Wow. However in my case mounting with r/wsize 80000 does not work, and going above 200 will results in hangs on heavy file transfers (unsquahsfs for e.g)

If I don't specify r/wsize option the data transfer is a lot faster but still very slow, at best 4 MB/s with dd. However with other operations I get 88 Mb/s. But i/o on the server is still a problem, atleast with dd it's still a bottleneck with bandwidth. Does increasing the r/wsize help reduce i/o on server?

 *whig wrote:*   

> It may help to test the network speeds up/down eg net-misc/iperf.

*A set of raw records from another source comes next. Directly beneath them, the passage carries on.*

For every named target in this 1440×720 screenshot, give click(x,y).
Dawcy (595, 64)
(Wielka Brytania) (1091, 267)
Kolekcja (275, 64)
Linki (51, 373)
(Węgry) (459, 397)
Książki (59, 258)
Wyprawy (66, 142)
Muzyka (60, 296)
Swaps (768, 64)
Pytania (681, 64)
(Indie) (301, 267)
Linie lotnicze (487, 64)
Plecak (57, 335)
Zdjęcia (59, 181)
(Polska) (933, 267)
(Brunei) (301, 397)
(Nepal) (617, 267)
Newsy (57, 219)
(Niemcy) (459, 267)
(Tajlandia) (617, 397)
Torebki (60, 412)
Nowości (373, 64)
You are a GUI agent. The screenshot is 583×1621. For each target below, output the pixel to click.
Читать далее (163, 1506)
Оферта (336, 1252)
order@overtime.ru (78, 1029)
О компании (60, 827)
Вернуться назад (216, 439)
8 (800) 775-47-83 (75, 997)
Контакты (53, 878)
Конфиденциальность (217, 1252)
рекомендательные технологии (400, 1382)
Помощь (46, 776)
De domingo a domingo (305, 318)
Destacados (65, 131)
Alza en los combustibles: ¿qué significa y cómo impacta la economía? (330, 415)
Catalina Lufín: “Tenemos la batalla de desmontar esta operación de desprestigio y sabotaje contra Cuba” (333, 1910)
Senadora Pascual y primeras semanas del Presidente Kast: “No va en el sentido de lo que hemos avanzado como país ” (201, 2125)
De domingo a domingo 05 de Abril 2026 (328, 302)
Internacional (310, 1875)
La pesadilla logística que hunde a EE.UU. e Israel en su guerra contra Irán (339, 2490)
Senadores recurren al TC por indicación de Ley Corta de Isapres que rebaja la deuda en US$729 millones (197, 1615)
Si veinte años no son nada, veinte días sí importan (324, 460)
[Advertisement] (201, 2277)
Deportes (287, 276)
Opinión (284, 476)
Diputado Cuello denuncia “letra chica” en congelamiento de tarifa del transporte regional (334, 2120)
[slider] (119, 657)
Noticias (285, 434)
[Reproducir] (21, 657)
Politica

Ping loss perhaps?

 

Nope, everything else works fine including X over ssh, which'll definitely trip if a bit goes wrong.

----------

## dE_logics

Ok, my fault -- the r/wsize I thought was the packet size, thus I was suffering to the hardware's MTU, and initially set it to 1500. Now it's 1048576 and working well. This also solves the I/O issue on the server.

Thanks!!!

----------

## blackwhite

 *dE_logics wrote:*   

> Ok, my fault -- the r/wsize I thought was the packet size, thus I was suffering to the hardware's MTU, and initially set it to 1500. Now it's 1048576 and working well. This also solves the I/O issue on the server.
> 
> Thanks!!!

 

Would you give me your system some details: kernel version, nfs-utils version? /etc/fstab nfs drive mount option, and /etc/conf.d/nfs?

In my case, several clients hangs up randomly on executing/copying files shared on NFS server, but the client still can copy other files on the NFS server.

Thanks.

----------

## dE_logics

 *blackwhite wrote:*   

>  *dE_logics wrote:*   Ok, my fault -- the r/wsize I thought was the packet size, thus I was suffering to the hardware's MTU, and initially set it to 1500. Now it's 1048576 and working well. This also solves the I/O issue on the server.
> 
> Thanks!!! 
> 
> Would you give me your system some details: kernel version, nfs-utils version? /etc/fstab nfs drive mount option, and /etc/conf.d/nfs?
> ...

 

Client is Gentoo with nfs-utils version 1.2.3-r1 and kernel as 2.6.37-zen, mount options as follows - 

mount -o rsize=1048576,wsize=1048576,async,hard,timeo=60,retrans=2,actimeo=900,retry=2,lookupcache=pos,nfsvers=4,nolock,intr,noacl,rdirplus

I do not use fstab for mounting, since I only mount sometimes.

Server is Debian testing with 2.6.32 using nfs-kernel-server v1.2.3, following are the export options - 

anonuid=1000,anongid=1000,secure,subtree_check,rw,fsid=0

----------

## blackwhite

Thanks.

Would you give me emerge nfs-utils -pv outputs, thanks.

 *Quote:*   

> 
> 
> emerge nfs-utils -pv
> 
>  * Last emerge --sync was 41d 0h 59m 40s ago.
> ...

 

----------